● What the task requires
Each record should reappear exactly in your answer, minus any picture.

● Data shown
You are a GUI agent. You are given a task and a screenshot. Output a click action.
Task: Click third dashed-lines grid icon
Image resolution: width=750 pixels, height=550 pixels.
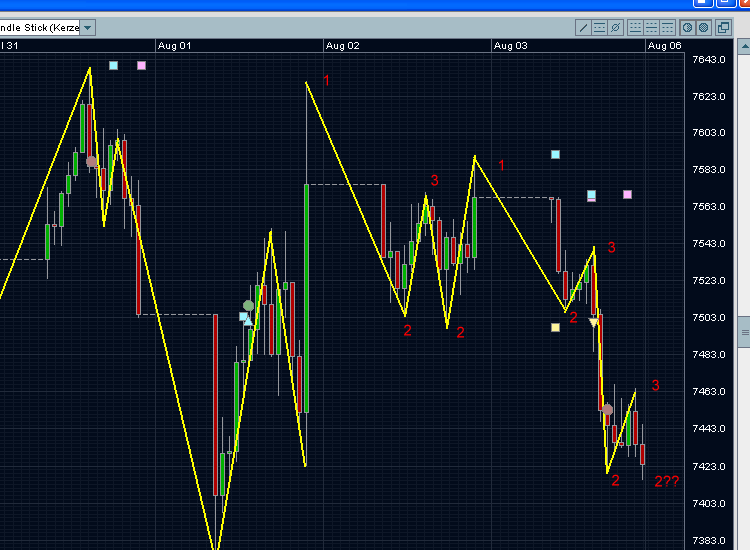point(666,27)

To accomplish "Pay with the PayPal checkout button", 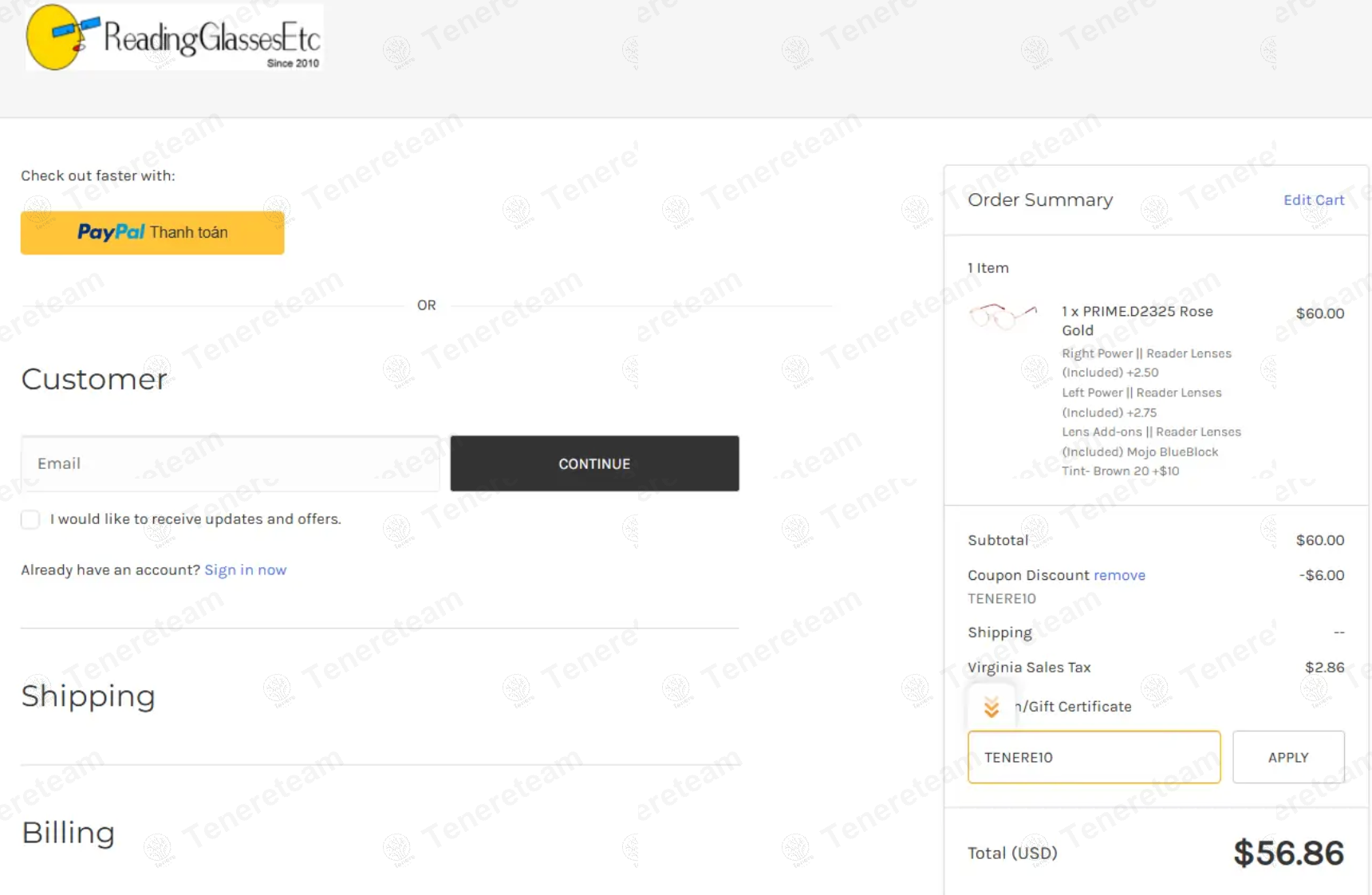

● Reply to the exercise
You are a GUI agent. You are given a task and a screenshot. Output a click action.
Task: Click third dashed-lines grid icon
Image resolution: width=750 pixels, height=550 pixels.
point(666,27)

To accomplish "Pay with the PayPal checkout button", 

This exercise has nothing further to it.